If this or that had been otherwise, if this instruction had not been given, if that blow had not been struck, if that horse had not stumbled, if we had not met that woman, or missed or caught that train, the whole course of our lives would have been changed; and with our lives the lives of others, until gradually, in ever-widening circles, the movement of the world itself would have been affected.
And if this be true of the daily experience of ordinary average people, how much more potent must be the deflection which the Master Teachers—Thinkers, Discoverers, Commanders—have imparted at every stage. True, they required their background, their atmosphere, their opportunity; but these were also the leverages which magnified their power. I have no hesitation in ranging myself with those who view the past history of the world mainly as the tale of exceptional human beings, whose thoughts, actions, qualities, virtues, triumphs, weaknesses and crimes have dominated the fortunes of the race. —Churchill, Thoughts and Adventures (1932)
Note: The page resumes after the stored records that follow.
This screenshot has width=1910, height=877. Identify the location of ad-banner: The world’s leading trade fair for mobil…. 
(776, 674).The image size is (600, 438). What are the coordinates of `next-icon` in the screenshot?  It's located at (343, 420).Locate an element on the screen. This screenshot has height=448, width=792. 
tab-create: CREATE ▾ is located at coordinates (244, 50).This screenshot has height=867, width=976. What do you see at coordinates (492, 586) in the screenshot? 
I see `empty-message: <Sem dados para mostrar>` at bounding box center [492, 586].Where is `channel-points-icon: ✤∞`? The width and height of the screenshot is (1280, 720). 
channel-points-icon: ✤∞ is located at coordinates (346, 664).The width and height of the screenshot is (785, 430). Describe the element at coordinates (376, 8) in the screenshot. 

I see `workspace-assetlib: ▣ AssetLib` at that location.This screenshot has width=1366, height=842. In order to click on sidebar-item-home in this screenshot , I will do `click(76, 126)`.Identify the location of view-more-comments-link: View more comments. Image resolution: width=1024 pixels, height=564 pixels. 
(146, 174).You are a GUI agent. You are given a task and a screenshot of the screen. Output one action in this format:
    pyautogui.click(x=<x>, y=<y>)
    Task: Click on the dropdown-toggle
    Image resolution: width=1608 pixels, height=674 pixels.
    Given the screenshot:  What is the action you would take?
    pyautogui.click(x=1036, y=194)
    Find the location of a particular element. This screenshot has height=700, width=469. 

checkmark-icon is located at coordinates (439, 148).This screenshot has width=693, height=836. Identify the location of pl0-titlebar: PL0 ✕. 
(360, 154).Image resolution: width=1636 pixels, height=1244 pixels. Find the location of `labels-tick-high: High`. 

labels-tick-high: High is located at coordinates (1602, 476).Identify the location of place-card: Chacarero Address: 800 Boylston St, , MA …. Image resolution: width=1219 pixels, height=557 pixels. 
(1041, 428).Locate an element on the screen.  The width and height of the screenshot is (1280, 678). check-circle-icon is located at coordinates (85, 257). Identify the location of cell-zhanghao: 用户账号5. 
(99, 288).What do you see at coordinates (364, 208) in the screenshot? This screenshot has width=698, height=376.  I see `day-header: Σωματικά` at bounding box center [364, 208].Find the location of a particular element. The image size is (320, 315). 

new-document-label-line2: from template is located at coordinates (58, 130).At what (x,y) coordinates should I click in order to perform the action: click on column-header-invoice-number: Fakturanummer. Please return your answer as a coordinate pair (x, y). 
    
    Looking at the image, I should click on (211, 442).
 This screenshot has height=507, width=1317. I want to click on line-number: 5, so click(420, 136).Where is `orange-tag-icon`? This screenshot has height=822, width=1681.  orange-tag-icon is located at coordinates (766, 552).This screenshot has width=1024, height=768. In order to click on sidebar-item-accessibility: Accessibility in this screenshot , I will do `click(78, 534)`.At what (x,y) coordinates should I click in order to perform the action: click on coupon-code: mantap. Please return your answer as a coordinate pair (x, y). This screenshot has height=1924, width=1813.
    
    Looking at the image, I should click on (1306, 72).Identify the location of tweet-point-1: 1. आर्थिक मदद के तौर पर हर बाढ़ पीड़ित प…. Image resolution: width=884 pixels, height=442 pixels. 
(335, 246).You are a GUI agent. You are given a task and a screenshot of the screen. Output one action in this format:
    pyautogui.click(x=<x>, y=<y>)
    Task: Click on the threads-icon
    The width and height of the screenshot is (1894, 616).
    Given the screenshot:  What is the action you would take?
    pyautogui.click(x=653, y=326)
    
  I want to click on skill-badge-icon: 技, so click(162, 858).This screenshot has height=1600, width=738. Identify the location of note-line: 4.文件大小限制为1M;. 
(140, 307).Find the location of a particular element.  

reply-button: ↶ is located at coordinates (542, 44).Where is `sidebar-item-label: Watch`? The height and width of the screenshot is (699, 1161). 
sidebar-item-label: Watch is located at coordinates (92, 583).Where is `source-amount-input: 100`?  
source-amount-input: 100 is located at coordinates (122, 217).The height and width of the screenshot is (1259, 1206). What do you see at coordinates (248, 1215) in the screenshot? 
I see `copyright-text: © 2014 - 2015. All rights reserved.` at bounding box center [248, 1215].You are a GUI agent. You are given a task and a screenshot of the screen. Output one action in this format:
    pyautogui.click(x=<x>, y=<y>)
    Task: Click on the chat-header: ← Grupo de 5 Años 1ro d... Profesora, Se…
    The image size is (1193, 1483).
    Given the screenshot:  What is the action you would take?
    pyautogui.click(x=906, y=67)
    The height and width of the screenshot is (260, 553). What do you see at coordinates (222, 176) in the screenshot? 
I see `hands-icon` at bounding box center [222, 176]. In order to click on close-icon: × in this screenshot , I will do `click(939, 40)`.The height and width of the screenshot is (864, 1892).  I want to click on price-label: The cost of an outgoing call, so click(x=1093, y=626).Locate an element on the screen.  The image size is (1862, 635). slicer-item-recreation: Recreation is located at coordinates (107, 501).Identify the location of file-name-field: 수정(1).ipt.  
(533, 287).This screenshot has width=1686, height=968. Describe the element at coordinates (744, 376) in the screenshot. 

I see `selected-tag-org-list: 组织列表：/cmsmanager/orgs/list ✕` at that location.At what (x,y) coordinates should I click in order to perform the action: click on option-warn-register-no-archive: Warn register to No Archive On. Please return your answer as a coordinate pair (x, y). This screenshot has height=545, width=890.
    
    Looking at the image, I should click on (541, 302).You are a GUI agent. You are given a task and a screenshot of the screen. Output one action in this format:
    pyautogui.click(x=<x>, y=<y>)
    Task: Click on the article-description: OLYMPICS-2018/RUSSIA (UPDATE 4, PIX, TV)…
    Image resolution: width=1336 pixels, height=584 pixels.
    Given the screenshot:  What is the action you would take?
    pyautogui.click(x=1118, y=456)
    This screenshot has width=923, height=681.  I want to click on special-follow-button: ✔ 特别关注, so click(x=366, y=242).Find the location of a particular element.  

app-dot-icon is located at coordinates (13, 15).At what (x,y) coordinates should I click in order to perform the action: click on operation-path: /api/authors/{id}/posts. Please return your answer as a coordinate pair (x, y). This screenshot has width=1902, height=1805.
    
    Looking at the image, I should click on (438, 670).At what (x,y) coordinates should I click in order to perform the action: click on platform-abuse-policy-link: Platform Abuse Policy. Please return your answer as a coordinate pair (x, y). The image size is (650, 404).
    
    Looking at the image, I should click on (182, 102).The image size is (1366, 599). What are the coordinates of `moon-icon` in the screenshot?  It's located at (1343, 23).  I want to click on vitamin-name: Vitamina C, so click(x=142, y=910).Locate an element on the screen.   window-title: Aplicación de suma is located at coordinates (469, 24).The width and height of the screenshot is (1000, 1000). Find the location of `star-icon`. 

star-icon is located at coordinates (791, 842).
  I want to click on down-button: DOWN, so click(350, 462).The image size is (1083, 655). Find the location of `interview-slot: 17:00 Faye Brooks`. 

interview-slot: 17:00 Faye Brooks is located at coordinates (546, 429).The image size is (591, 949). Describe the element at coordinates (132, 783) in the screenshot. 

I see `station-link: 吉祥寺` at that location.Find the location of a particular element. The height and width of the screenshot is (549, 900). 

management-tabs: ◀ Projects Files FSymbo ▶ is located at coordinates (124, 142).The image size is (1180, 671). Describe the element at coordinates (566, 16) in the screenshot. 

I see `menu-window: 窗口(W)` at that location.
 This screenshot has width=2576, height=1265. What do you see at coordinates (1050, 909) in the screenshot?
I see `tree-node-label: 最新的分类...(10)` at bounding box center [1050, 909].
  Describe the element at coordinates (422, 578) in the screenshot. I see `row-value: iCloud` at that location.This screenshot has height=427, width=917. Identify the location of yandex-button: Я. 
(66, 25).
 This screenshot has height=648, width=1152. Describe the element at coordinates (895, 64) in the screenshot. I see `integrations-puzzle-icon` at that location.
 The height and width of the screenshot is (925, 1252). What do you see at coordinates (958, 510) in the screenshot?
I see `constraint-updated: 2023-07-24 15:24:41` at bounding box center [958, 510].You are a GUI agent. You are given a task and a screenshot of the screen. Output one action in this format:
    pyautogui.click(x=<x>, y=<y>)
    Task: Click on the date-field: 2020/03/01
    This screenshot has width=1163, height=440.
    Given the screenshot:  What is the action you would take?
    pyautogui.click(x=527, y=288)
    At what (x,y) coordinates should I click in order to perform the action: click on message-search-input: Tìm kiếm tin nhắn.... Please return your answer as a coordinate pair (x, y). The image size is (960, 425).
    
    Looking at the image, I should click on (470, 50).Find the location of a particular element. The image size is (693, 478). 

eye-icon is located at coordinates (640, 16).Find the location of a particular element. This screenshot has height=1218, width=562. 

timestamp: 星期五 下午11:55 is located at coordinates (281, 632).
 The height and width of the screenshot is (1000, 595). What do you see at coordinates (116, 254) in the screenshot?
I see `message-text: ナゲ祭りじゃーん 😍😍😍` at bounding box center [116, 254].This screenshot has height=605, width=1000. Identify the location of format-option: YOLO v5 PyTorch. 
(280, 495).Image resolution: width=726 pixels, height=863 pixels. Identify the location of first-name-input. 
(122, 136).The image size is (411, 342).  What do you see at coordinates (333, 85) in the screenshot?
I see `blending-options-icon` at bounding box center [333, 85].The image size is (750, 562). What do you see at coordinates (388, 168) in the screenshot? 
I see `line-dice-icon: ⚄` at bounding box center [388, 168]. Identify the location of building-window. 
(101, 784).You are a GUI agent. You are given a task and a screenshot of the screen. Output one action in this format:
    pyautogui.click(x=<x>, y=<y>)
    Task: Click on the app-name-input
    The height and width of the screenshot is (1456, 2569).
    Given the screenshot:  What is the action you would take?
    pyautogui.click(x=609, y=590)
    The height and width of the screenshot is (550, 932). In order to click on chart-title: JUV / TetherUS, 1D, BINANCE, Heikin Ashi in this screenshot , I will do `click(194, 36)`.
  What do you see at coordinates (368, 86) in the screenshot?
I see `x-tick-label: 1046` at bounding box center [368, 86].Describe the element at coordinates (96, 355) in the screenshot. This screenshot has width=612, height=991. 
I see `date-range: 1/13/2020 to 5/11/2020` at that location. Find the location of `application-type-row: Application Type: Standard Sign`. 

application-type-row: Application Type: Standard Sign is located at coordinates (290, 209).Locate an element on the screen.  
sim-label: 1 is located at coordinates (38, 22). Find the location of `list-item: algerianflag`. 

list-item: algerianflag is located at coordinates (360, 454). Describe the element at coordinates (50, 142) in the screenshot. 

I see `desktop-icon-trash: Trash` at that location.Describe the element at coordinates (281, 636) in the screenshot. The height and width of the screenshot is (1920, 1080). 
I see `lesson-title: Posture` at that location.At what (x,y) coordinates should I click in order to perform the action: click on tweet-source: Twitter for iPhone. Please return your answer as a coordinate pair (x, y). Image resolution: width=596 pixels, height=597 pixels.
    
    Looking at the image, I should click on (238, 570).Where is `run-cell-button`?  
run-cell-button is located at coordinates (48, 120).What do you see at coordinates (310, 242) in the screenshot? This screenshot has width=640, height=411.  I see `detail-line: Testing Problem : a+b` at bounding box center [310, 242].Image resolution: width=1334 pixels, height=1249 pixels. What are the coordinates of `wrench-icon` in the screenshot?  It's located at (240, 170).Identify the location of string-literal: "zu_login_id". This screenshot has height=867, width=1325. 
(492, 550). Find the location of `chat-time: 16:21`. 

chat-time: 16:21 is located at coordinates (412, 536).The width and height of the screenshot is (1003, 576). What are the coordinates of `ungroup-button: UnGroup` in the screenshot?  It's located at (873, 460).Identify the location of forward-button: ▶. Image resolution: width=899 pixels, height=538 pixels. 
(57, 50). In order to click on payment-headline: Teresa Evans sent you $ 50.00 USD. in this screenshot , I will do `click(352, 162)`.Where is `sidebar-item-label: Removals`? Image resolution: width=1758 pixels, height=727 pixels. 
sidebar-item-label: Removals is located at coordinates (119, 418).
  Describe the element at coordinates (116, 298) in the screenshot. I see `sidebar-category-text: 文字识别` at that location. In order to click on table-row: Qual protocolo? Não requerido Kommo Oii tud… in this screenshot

“We are spirits, not animals”
The destiny of mankind is not decided by material computation. When great causes are on the move in the world, stirring all men’s souls, drawing them from their firesides, casting aside comfort, wealth, and the pursuit of happiness in response to impulses at once awe-striking and irresistible, we learn that we are spirits, not animals, and that something is going on in space and time, and beyond space and time, which, whether we like it or not, spells duty.” —Churchill, “Birth Throes of a Sublime Resolve,” broadcast 16 June 1941.
It’s a beautiful but very true statement , when I first heard this it grabbed my attention although maybe used as a war cry to inspire it definitely rings truth and sat with me nicely.